TASK INSTRUCTIONS: Please rewrite the items below, changing each "Where should I click to:" to "Where do I click to:" and leaving everything else as it is.
------
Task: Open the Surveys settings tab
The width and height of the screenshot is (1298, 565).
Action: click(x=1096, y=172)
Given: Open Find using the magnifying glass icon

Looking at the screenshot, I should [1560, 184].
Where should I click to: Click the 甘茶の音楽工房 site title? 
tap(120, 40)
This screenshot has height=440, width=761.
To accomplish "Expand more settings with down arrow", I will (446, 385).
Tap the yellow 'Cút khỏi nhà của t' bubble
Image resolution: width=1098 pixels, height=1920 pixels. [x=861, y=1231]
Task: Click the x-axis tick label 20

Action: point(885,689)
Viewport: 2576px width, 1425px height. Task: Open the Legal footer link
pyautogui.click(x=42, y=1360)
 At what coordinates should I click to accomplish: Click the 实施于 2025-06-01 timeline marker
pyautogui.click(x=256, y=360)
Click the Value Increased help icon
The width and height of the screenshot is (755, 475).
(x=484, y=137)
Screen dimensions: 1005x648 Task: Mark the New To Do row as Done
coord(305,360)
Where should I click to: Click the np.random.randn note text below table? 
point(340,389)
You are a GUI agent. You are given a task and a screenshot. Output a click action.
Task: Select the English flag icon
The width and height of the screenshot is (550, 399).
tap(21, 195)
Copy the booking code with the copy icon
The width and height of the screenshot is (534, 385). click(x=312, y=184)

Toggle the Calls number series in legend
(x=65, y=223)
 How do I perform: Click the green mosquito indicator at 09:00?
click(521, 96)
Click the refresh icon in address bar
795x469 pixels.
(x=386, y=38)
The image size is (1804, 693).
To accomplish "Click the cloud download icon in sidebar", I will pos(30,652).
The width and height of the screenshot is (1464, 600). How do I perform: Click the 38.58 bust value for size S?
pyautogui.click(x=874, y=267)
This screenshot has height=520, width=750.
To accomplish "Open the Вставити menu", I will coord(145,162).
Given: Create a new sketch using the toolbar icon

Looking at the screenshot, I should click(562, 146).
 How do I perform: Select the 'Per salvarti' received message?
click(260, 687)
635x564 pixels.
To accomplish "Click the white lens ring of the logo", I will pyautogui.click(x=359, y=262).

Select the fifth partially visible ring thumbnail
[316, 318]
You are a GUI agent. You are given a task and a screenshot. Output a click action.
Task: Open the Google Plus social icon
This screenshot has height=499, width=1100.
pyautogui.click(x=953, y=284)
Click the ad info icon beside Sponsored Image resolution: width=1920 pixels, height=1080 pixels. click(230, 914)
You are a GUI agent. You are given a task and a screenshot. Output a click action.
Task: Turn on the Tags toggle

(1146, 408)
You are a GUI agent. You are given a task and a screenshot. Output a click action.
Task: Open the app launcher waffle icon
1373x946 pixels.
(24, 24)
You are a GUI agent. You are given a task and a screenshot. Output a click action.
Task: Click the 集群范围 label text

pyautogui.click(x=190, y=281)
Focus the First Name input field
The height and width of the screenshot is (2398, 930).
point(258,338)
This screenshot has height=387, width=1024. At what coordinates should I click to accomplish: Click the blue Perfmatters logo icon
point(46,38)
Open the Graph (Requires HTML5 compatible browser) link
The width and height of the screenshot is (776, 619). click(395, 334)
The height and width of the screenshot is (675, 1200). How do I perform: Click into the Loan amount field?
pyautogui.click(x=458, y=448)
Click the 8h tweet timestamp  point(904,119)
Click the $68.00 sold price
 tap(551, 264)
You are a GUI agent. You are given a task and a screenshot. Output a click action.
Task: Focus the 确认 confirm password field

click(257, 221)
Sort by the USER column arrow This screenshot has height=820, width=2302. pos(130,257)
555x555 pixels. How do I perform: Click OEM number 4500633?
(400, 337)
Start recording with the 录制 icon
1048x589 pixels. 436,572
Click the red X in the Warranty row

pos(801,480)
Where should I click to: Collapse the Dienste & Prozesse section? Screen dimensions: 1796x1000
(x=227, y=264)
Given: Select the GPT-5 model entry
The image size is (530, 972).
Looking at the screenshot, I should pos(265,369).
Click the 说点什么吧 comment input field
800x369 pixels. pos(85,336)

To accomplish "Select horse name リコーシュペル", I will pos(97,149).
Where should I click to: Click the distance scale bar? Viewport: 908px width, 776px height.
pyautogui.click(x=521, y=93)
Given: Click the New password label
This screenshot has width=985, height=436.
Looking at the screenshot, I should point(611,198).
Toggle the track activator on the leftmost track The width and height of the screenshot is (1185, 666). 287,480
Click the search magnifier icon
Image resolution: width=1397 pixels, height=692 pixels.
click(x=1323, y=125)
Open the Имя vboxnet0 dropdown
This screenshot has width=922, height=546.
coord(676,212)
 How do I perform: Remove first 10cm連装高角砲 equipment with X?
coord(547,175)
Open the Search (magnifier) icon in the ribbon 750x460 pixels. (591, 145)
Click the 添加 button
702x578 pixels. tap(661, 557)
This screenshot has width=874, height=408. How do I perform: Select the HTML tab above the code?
------
SOLVED PROBLEM:
Task: Open the Surveys settings tab
The width and height of the screenshot is (1298, 565).
Action: click(x=1096, y=172)
Given: Open Find using the magnifying glass icon

Looking at the screenshot, I should [1560, 184].
Where do I click to: Click the 甘茶の音楽工房 site title? 
tap(120, 40)
This screenshot has height=440, width=761.
To accomplish "Expand more settings with down arrow", I will (446, 385).
Tap the yellow 'Cút khỏi nhà của t' bubble
Image resolution: width=1098 pixels, height=1920 pixels. [x=861, y=1231]
Task: Click the x-axis tick label 20

Action: point(885,689)
Viewport: 2576px width, 1425px height. Task: Open the Legal footer link
pyautogui.click(x=42, y=1360)
 At what coordinates should I click to accomplish: Click the 实施于 2025-06-01 timeline marker
pyautogui.click(x=256, y=360)
Click the Value Increased help icon
The width and height of the screenshot is (755, 475).
(x=484, y=137)
Screen dimensions: 1005x648 Task: Mark the New To Do row as Done
coord(305,360)
Where do I click to: Click the np.random.randn note text below table? 
point(340,389)
You are a GUI agent. You are given a task and a screenshot. Output a click action.
Task: Select the English flag icon
The width and height of the screenshot is (550, 399).
tap(21, 195)
Copy the booking code with the copy icon
The width and height of the screenshot is (534, 385). click(x=312, y=184)

Toggle the Calls number series in legend
(x=65, y=223)
 How do I perform: Click the green mosquito indicator at 09:00?
click(521, 96)
Click the refresh icon in address bar
795x469 pixels.
(x=386, y=38)
The image size is (1804, 693).
To accomplish "Click the cloud download icon in sidebar", I will pos(30,652).
The width and height of the screenshot is (1464, 600). How do I perform: Click the 38.58 bust value for size S?
pyautogui.click(x=874, y=267)
This screenshot has height=520, width=750.
To accomplish "Open the Вставити menu", I will coord(145,162).
Given: Create a new sketch using the toolbar icon

Looking at the screenshot, I should click(562, 146).
 How do I perform: Select the 'Per salvarti' received message?
click(260, 687)
635x564 pixels.
To accomplish "Click the white lens ring of the logo", I will pyautogui.click(x=359, y=262).

Select the fifth partially visible ring thumbnail
[316, 318]
You are a GUI agent. You are given a task and a screenshot. Output a click action.
Task: Open the Google Plus social icon
This screenshot has height=499, width=1100.
pyautogui.click(x=953, y=284)
Click the ad info icon beside Sponsored Image resolution: width=1920 pixels, height=1080 pixels. click(230, 914)
You are a GUI agent. You are given a task and a screenshot. Output a click action.
Task: Turn on the Tags toggle

(1146, 408)
You are a GUI agent. You are given a task and a screenshot. Output a click action.
Task: Open the app launcher waffle icon
1373x946 pixels.
(24, 24)
You are a GUI agent. You are given a task and a screenshot. Output a click action.
Task: Click the 集群范围 label text

pyautogui.click(x=190, y=281)
Focus the First Name input field
The height and width of the screenshot is (2398, 930).
point(258,338)
This screenshot has height=387, width=1024. At what coordinates should I click to accomplish: Click the blue Perfmatters logo icon
point(46,38)
Open the Graph (Requires HTML5 compatible browser) link
The width and height of the screenshot is (776, 619). click(395, 334)
The height and width of the screenshot is (675, 1200). How do I perform: Click into the Loan amount field?
pyautogui.click(x=458, y=448)
Click the 8h tweet timestamp  point(904,119)
Click the $68.00 sold price
 tap(551, 264)
You are a GUI agent. You are given a task and a screenshot. Output a click action.
Task: Focus the 确认 confirm password field

click(257, 221)
Sort by the USER column arrow This screenshot has height=820, width=2302. pos(130,257)
555x555 pixels. How do I perform: Click OEM number 4500633?
(400, 337)
Start recording with the 录制 icon
1048x589 pixels. 436,572
Click the red X in the Warranty row

pos(801,480)
Where do I click to: Collapse the Dienste & Prozesse section? Screen dimensions: 1796x1000
(x=227, y=264)
Given: Select the GPT-5 model entry
The image size is (530, 972).
Looking at the screenshot, I should pos(265,369).
Click the 说点什么吧 comment input field
800x369 pixels. pos(85,336)

To accomplish "Select horse name リコーシュペル", I will pos(97,149).
Where do I click to: Click the distance scale bar? Viewport: 908px width, 776px height.
pyautogui.click(x=521, y=93)
Given: Click the New password label
This screenshot has width=985, height=436.
Looking at the screenshot, I should point(611,198).
Toggle the track activator on the leftmost track The width and height of the screenshot is (1185, 666). 287,480
Click the search magnifier icon
Image resolution: width=1397 pixels, height=692 pixels.
click(x=1323, y=125)
Open the Имя vboxnet0 dropdown
This screenshot has width=922, height=546.
coord(676,212)
 How do I perform: Remove first 10cm連装高角砲 equipment with X?
coord(547,175)
Open the Search (magnifier) icon in the ribbon 750x460 pixels. (591, 145)
Click the 添加 button
702x578 pixels. tap(661, 557)
This screenshot has width=874, height=408. How do I perform: Select the HTML tab above the code?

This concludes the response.